[Records contained in a dataset]
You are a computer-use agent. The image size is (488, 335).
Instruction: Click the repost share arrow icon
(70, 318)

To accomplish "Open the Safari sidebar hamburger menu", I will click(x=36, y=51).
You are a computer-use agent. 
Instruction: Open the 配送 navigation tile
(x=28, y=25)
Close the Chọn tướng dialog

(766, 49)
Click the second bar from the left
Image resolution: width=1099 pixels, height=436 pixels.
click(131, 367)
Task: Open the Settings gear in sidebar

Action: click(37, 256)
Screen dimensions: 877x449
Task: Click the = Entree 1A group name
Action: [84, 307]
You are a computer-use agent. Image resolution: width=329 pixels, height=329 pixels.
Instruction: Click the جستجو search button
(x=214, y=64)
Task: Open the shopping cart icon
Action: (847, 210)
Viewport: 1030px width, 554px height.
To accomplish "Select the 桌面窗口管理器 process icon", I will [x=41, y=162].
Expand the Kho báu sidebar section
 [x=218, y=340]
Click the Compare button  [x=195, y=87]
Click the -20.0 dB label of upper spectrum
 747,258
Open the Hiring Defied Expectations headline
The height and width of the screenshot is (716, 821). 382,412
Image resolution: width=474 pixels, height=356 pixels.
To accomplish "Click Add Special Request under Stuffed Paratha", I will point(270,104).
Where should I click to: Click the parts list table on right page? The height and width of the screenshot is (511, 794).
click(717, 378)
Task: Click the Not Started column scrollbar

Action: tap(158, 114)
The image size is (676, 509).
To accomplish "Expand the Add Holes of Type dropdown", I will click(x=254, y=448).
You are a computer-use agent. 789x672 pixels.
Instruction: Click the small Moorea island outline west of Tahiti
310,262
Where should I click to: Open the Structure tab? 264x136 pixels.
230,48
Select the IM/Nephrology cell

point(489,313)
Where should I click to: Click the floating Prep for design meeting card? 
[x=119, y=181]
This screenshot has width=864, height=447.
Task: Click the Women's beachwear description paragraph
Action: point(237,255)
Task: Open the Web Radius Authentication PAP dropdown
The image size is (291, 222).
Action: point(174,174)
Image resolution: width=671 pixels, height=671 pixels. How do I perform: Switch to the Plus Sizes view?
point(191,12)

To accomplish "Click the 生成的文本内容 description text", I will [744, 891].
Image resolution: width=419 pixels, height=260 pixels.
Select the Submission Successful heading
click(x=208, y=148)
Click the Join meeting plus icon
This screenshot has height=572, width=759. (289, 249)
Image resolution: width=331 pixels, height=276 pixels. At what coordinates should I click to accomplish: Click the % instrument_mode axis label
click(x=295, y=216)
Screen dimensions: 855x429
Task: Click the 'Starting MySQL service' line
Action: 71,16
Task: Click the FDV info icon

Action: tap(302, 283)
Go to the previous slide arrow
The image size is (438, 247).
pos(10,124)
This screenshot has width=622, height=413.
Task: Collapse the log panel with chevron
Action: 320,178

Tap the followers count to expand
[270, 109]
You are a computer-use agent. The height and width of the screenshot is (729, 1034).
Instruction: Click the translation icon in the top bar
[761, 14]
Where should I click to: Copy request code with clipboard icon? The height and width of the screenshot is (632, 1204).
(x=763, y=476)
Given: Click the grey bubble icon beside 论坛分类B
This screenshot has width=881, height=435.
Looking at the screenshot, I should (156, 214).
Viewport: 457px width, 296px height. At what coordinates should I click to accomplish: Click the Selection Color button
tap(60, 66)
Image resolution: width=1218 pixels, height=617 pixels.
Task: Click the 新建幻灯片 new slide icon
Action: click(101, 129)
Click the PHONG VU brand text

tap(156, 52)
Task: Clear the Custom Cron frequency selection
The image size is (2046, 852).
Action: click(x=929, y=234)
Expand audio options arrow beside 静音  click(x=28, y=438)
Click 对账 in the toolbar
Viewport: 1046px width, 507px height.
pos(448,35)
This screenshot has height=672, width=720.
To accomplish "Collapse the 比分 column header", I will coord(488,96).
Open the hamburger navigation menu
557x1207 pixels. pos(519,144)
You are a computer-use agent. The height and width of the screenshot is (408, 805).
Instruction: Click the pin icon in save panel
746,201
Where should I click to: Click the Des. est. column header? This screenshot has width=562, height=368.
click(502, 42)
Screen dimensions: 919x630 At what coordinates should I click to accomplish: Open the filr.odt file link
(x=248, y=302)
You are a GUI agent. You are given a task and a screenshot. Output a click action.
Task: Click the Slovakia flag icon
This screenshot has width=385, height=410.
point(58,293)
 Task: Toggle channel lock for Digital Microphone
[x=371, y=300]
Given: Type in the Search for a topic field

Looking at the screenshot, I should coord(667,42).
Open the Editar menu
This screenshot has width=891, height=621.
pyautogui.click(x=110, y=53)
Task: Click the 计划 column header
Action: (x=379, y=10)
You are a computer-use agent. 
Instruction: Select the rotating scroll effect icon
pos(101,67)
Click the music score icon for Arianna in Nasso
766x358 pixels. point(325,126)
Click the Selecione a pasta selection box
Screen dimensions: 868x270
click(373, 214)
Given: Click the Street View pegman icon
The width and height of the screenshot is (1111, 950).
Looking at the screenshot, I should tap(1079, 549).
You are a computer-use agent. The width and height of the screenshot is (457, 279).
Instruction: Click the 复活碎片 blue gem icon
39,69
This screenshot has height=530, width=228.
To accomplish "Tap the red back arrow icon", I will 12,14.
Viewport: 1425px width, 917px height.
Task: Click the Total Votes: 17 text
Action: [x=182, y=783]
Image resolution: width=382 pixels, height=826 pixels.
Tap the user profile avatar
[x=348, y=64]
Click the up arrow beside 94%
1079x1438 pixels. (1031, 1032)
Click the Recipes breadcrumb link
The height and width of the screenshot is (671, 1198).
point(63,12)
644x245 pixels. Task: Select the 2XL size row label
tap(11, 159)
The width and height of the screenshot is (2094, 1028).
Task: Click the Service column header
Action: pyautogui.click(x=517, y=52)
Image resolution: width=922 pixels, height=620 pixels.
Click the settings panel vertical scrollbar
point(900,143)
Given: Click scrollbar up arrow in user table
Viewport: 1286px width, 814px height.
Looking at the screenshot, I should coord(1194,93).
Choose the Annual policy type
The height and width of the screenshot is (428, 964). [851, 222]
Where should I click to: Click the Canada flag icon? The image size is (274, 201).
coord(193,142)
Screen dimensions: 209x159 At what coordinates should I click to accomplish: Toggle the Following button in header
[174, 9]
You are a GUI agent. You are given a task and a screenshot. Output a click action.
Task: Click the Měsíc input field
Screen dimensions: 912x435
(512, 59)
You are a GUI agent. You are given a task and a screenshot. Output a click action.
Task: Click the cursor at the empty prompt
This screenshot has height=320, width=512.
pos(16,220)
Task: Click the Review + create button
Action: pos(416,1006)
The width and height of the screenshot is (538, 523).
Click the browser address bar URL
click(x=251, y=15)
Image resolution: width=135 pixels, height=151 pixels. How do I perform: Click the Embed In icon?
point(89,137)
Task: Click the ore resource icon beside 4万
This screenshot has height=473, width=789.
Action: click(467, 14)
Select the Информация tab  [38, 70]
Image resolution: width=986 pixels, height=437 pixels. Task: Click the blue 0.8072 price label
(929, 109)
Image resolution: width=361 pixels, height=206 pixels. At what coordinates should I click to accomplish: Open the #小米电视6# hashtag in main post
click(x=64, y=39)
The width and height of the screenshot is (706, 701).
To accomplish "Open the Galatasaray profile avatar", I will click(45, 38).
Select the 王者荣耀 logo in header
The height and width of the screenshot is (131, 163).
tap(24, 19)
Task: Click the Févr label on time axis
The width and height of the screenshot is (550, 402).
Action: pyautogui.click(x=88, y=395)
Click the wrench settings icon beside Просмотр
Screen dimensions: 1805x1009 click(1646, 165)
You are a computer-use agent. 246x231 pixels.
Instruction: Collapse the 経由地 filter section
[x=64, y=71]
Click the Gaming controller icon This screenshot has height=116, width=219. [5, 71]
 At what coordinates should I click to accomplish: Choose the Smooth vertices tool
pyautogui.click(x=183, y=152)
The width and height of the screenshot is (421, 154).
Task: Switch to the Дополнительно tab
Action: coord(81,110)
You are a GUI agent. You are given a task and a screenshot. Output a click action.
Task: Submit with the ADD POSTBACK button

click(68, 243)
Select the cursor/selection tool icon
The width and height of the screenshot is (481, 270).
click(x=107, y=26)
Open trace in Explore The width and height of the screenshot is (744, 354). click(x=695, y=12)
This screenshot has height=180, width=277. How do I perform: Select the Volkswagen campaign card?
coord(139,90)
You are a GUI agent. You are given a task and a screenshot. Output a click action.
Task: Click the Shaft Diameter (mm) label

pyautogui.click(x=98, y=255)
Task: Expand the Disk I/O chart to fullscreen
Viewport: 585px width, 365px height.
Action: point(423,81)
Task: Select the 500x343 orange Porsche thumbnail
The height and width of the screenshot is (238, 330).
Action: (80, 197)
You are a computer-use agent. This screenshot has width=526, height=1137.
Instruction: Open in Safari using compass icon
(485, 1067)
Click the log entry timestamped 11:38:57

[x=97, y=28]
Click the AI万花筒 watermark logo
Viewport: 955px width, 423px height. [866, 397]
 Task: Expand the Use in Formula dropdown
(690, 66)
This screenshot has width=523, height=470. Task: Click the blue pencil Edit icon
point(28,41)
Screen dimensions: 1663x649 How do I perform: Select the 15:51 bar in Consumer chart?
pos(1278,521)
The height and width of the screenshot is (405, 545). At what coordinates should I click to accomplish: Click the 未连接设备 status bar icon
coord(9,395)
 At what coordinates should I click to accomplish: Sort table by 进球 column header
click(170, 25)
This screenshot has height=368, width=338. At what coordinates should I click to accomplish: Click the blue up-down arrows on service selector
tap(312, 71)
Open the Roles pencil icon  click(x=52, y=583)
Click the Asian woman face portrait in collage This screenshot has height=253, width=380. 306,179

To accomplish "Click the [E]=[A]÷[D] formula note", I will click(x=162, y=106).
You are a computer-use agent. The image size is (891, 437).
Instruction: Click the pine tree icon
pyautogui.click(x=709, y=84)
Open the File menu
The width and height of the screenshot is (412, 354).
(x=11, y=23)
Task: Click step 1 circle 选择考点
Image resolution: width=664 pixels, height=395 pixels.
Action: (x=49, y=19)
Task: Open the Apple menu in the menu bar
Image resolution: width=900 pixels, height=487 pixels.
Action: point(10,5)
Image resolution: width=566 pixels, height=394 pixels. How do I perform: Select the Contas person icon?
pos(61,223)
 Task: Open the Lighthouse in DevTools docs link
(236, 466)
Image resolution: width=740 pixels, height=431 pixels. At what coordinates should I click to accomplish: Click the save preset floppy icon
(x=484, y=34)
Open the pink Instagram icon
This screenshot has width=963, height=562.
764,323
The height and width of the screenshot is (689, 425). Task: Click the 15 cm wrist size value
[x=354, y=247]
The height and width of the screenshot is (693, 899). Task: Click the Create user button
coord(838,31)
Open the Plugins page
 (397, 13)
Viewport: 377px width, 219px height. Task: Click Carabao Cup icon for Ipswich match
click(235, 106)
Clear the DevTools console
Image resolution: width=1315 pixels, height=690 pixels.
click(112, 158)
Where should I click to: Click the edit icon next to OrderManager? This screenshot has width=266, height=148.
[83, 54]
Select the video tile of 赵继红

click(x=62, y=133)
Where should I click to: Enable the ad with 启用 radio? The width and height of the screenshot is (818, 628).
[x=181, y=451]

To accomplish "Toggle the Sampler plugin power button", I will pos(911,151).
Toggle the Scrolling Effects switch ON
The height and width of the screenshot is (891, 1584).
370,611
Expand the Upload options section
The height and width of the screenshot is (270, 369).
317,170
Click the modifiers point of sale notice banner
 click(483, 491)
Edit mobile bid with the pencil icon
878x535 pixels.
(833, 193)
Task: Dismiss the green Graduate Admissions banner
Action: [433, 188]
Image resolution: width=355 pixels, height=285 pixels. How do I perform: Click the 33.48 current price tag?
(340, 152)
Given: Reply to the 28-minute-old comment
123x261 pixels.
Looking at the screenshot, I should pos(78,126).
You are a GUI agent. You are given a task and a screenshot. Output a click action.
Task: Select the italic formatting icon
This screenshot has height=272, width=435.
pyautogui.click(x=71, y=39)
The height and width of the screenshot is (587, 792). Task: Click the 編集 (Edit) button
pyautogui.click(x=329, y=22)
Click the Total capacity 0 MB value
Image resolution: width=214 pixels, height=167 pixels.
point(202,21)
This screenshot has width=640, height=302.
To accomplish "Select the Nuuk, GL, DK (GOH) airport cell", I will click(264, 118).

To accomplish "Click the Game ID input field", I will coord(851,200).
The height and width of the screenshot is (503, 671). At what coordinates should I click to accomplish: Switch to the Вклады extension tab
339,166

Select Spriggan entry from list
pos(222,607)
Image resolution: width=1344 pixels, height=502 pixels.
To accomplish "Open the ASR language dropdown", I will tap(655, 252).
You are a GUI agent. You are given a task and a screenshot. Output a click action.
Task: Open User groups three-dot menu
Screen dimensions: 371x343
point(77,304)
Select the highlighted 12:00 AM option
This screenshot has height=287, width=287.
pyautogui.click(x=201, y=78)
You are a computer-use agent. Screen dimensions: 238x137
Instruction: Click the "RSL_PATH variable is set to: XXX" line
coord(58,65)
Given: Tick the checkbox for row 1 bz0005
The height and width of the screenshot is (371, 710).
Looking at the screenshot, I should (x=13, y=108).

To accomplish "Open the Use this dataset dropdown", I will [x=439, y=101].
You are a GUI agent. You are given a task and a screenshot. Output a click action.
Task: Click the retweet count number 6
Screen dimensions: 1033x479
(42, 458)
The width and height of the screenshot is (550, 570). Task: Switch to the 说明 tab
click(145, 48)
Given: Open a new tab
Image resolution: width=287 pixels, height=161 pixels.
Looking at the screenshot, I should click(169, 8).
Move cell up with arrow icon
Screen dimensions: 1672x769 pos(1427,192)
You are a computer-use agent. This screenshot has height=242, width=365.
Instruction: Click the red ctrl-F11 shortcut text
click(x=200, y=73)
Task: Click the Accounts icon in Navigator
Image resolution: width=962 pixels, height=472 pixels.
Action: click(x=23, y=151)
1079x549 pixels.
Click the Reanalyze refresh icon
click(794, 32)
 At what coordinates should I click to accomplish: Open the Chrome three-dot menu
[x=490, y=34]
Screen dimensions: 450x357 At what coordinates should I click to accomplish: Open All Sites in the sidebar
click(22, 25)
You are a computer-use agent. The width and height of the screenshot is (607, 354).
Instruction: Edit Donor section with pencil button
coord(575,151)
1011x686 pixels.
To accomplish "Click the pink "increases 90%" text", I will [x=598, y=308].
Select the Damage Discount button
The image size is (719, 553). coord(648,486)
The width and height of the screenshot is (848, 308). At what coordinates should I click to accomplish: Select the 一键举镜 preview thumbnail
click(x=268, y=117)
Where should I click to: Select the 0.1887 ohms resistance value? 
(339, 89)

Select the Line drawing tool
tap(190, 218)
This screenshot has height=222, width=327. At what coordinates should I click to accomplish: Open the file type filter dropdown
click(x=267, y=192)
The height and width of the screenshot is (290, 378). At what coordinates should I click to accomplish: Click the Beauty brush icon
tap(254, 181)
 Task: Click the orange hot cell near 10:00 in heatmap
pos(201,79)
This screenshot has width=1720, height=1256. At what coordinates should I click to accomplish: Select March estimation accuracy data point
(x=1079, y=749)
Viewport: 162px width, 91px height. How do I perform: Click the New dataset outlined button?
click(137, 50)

• _Task item_
Return one number, the count of lines in the records holding the word "Clear".

• _Response to this exercise_
2